Syrians fulfilling their side of agreement: James Petras
Press TV has conducted an interview with James Petras, Professor Emeritus, Binghamton University, about Syria’s chemical weapons obligations under the new agreement with Syria furnishing full details to the OPCW as required.
- What about this situation now that Syria has submitted its list of chemical arsenal to the Organization for the Prohibition of Chemical Weapons. Will it be sufficient enough? Because already we see the United States and its Western allies are already trying to add more pressure here to Damascus. Your take?
- Well, I think the Syrians are fulfilling their side of the agreement.
I think this is a very positive step and it should be recognized as such and the process should proceed as the original agreement between Russia and the Americans agreed at the time.
What I think is important... is that the US and its Western allies do not backtrack and claim that this isn’t fulfilling the agreement. And I think this is the danger - that Washington will seek to find some pretext for undermining a process, which is moving ahead successfully in accordance with the original agreement.
I think there is no possibility that the Syrian government can put a full inventory before a period of time. I think that the timeframe needs to be enlarged to take into account the large quantity and site of where these weapons are deposited and I think this is an important ingredient.
Finally, I think it’s very important to keep in mind that Washington cannot expect the Syrians to pay the over one billion dollars that is going to be required to destroy those; and they have to locate a place where this can take place.
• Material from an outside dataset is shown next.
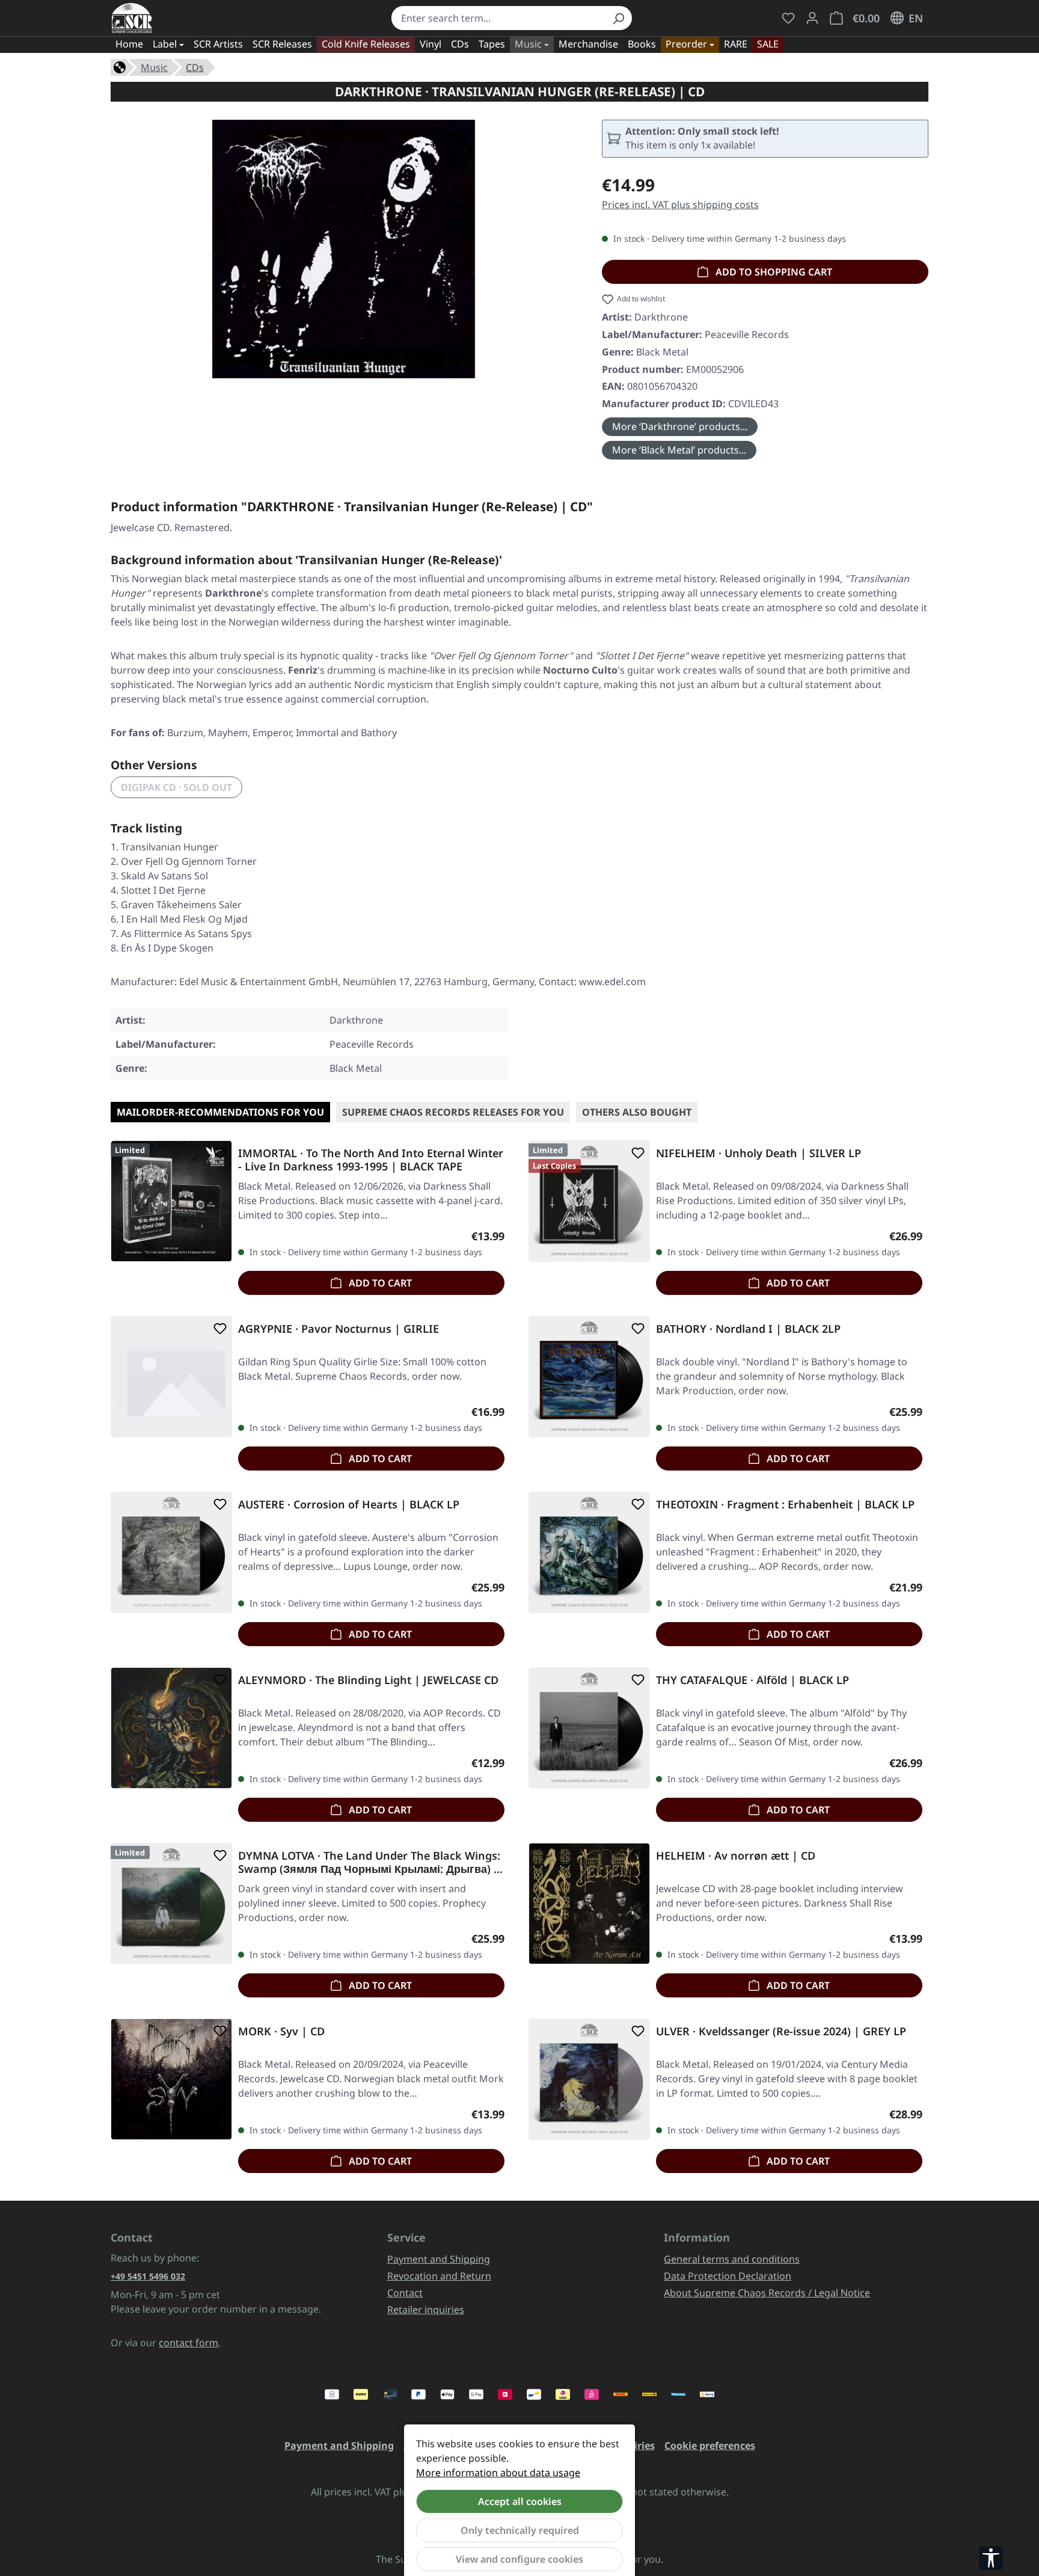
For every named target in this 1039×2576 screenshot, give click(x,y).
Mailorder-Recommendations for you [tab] (220, 1112)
And I think these are crucial tactical issues that could play an important role.
There is no way in the world that these chemical weapons can be destroyed immediately in Syria. And particularly with the military costs embroiled in the current warfare with the insurgents and the extremists are receiving arms, the cost is prohibitive.
I think the United States government and its allies who have raised the issue of destroying the weapons have to make a very important financial contribution and also the Russians and the US have to decide where these weapons of mass destruction will be destroyed and that’s going to take a considerable amount of time perhaps much longer than one year.
So, what needs to be... the agreement has to be fulfilled without any pretext from the West.
- Your point - without any pretext form the West - What about that? Do you think there is enough gray area in here just from the points you’ve brought up for example the one billion dollars the Syrian government of course is not likely to be able to do that; or the location where this arsenal should be destroyed.
With that lack of clarity is it likely that the United States and its allies left that part of it vague enough that perhaps if Damascus cannot, because of the situation both monetarily and being able to do this as far as the location, that it could give the US and its allies an excuse to do what they wanted to do in the beginning and that was to attack Damascus if they say they cannot meet this type of deadline?
- I think we can’t take that off the table. I think we have to look at the recent history of military intervention: the French in Mali; NATO in Libya; the arming of the terrorists in Syria; the sanctions against Iran. That’s clearly a history, which brooks ill for any peaceful resolution.
On the other hand we have to take account of the tremendous rise in opposition to new wars of the United States and Western Europe and Asia and the fact that legislative bodies in England, France, the United States, Italy and elsewhere including Germany are no longer willing to rubber stamp these war efforts.
We have to realize that Israel has totally discredited itself with its land grabs and Palestine and its shooting of school boy protesters that these are weighing against a military (intervention into Syria).
And furthermore, the fact that the new president in Iran has made strong overtures to a negotiation and settlement. And apparently these are so overwhelming that Washington now has to take them into account and even a warmonger like Obama has stated that he’s going to reach out to President Rouhani and test the waters - whatever that means.
But at least if there is a move toward a settlement with Iran, that cannot be accompanied by a new war, a NATO war in Syria - that would undermine the possibilities of a US rapprochement with Iran.
So, given these factors, the domestic opposition, discrediting of the main push for war from Israel and the pro-Israel lobby of the United States, the weakening of that; the strengthening of the peace forces led by President Rouhani, I think it’s an even balance whether Washington can pursue a new war policy in the face of these new developments.